BMJ Health & Care Informatics (Jul 2025)

Development and evaluation of an agentic LLM based RAG framework for evidence-based patient education

  • Mowafa Househ,
  • AlHasan AlSammarraie,
  • Ali Al-Saifi,
  • Hassan Kamhia,
  • Mohamed Aboagla

DOI
https://doi.org/10.1136/bmjhci-2025-101570
Journal volume & issue
Vol. 32, no. 1

Abstract

Read online

Objectives To develop and evaluate an agentic retrieval augmented generation (ARAG) framework using open-source large language models (LLMs) for generating evidence-based Arabic patient education materials (PEMs) and assess the LLMs capabilities as validation agents tasked with blocking harmful content.Methods We selected 12 LLMs and applied four experimental setups (base, base+prompt engineering, ARAG, and ARAG+prompt engineering). PEM generation quality was assessed via two-stage evaluation (automated LLM, then expert review) using 5 metrics (accuracy, readability, comprehensiveness, appropriateness and safety) against ground truth. Validation agent (VA) performance was evaluated separately using a harmful/safe PEM dataset, measuring blocking accuracy.Results ARAG-enabled setups yielded the best generation performance for 10/12 LLMs.
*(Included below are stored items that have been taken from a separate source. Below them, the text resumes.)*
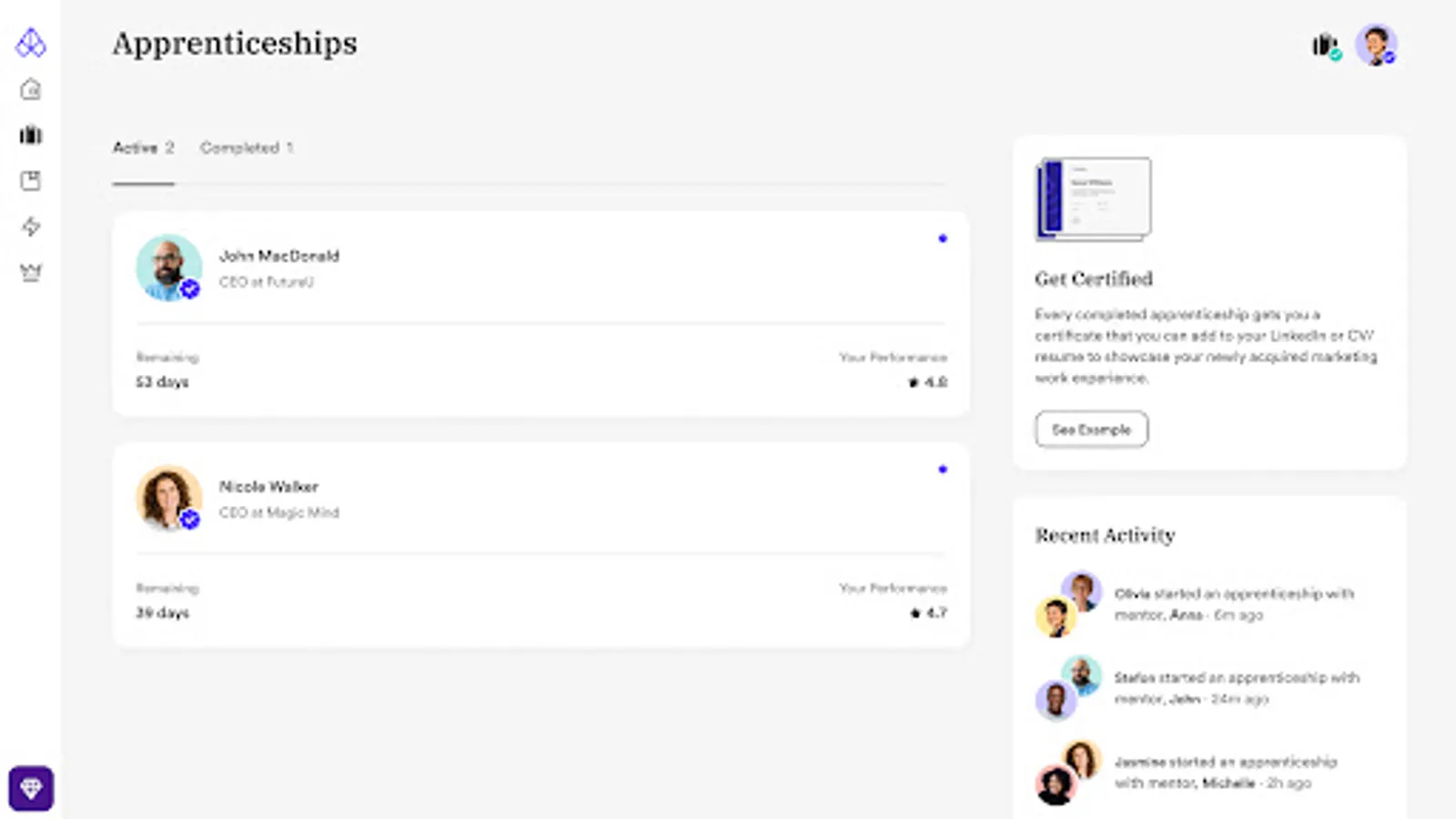The image size is (1456, 819).
Task: Open the Home icon in sidebar
Action: pyautogui.click(x=31, y=89)
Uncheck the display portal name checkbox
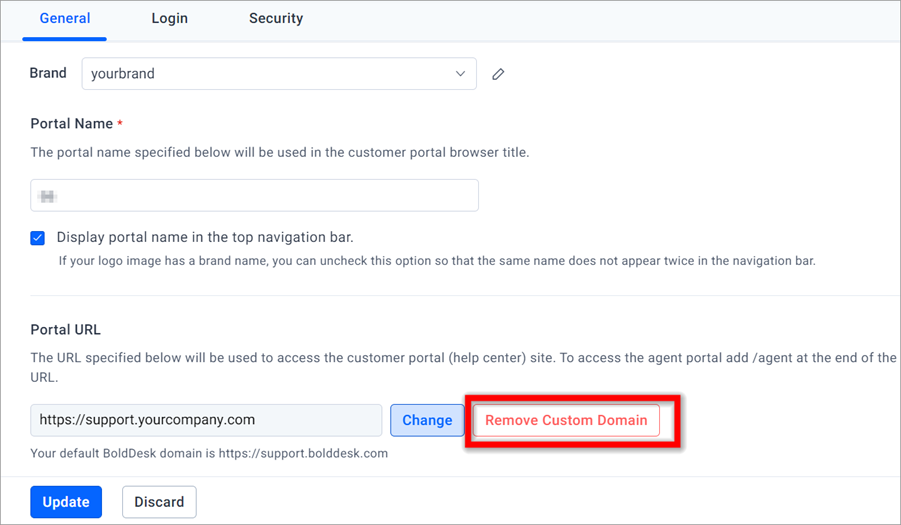The height and width of the screenshot is (525, 901). coord(37,238)
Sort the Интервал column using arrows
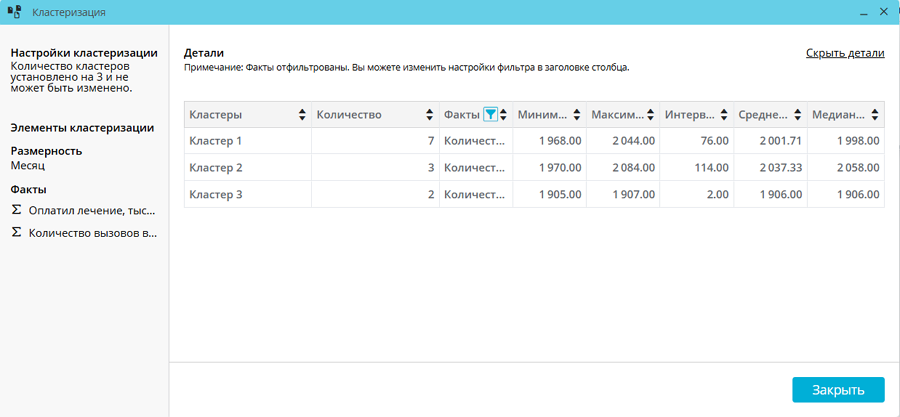Image resolution: width=900 pixels, height=417 pixels. pyautogui.click(x=725, y=115)
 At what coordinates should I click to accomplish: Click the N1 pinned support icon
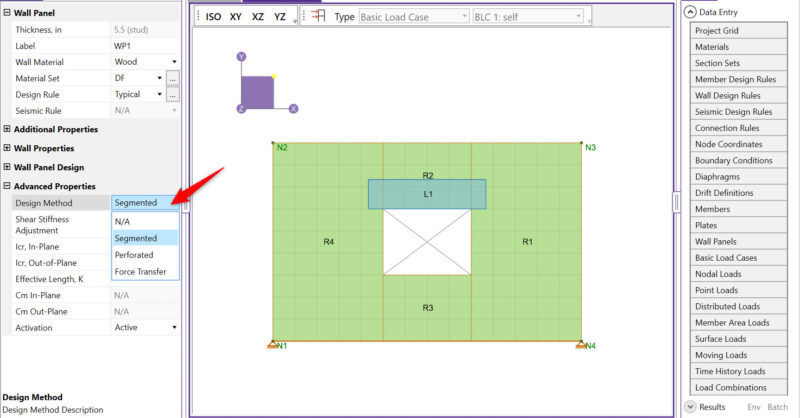(x=272, y=346)
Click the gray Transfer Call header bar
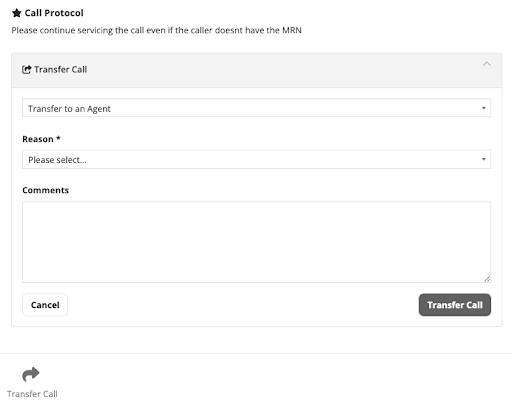The width and height of the screenshot is (512, 406). tap(256, 70)
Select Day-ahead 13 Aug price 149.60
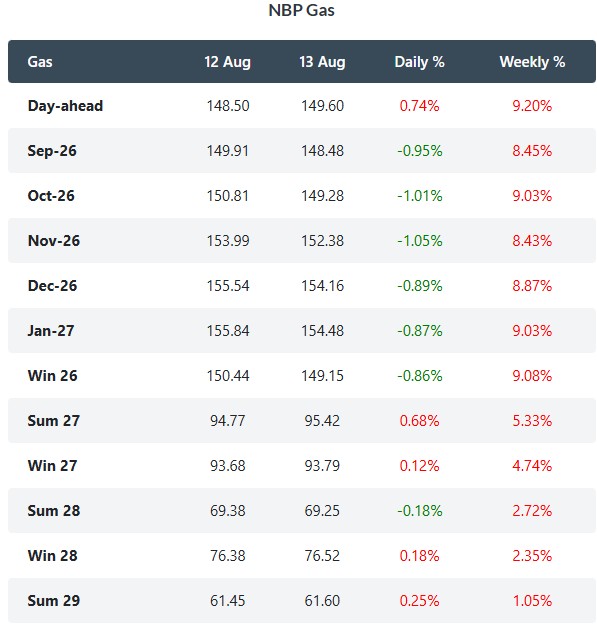This screenshot has width=597, height=626. point(322,106)
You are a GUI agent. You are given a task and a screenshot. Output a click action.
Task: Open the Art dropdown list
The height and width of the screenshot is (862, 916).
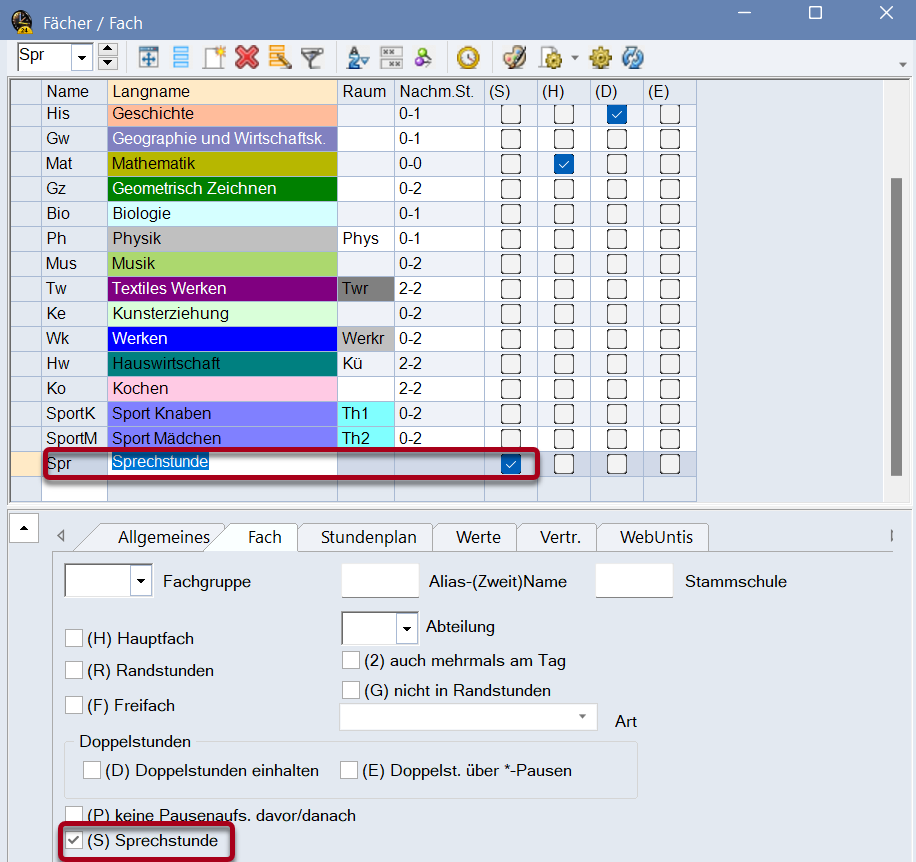pos(582,718)
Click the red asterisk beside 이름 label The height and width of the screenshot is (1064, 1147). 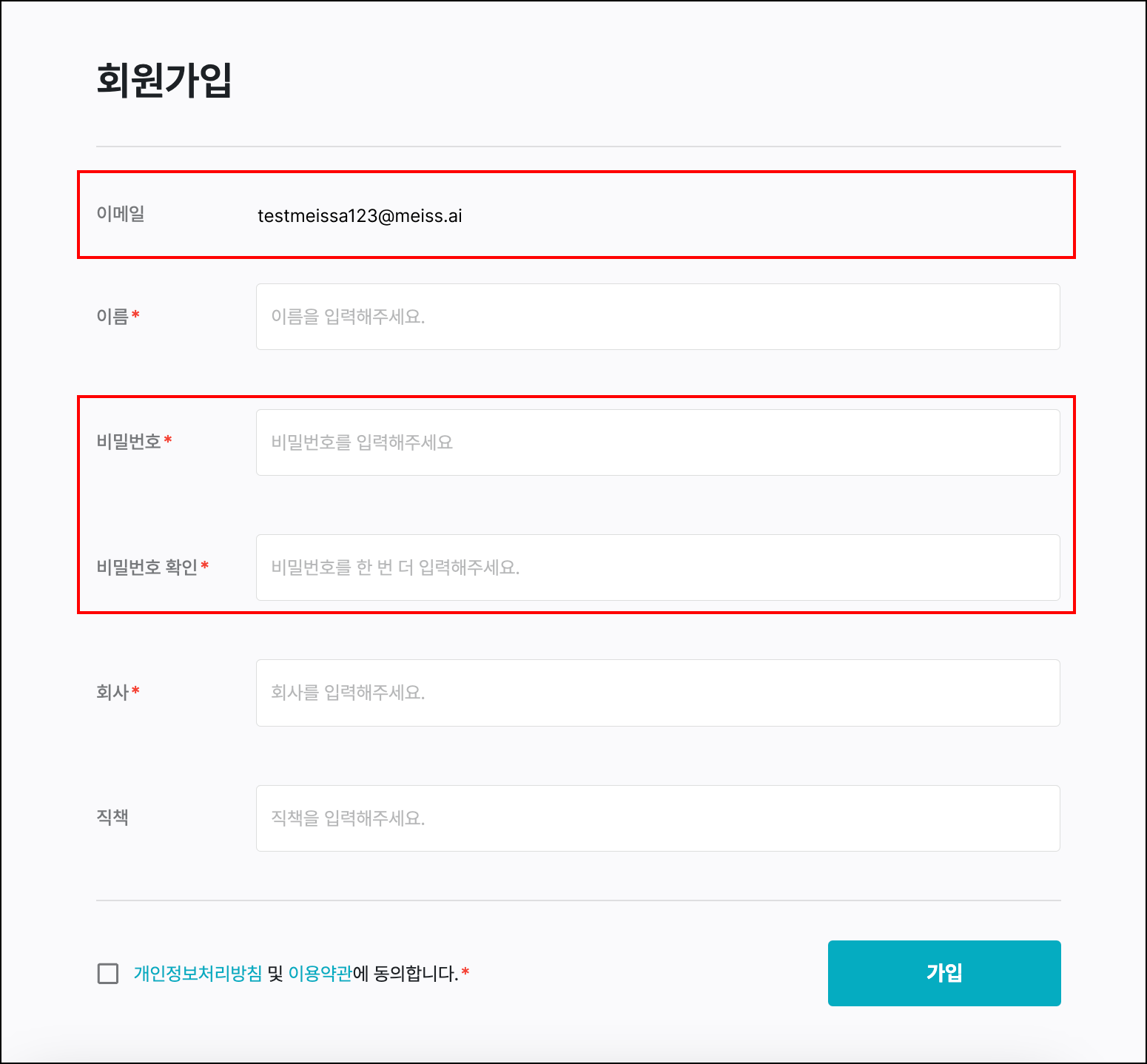pos(135,315)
Arabic-focused models occupied the top 9 ranks. Expert evaluation ranking mirrored the automated ranking. AceGPT-v2-32B with ARAG and prompt engineering (setup 4) was confirmed highest-performing. VA accuracy correlated strongly with model size; only models ≥27B parameters achieved >0.80 accuracy. Fanar-7B performed well in generation but poorly as a VA.Discussion Arabic-centred models demonstrated advantages for the Arabic PEM generation task. ARAG enhanced generation quality, although context limits impacted large-context models. The validation task highlighted model size as critical for reliable performance.Conclusion ARAG noticeably improves Arabic PEM generation, particularly with Arabic-centred models like AceGPT-v2-32B. Larger models appear necessary for reliable harmful content validation. Automated evaluation showed potential for ranking systems, aligning with expert judgement for top performers.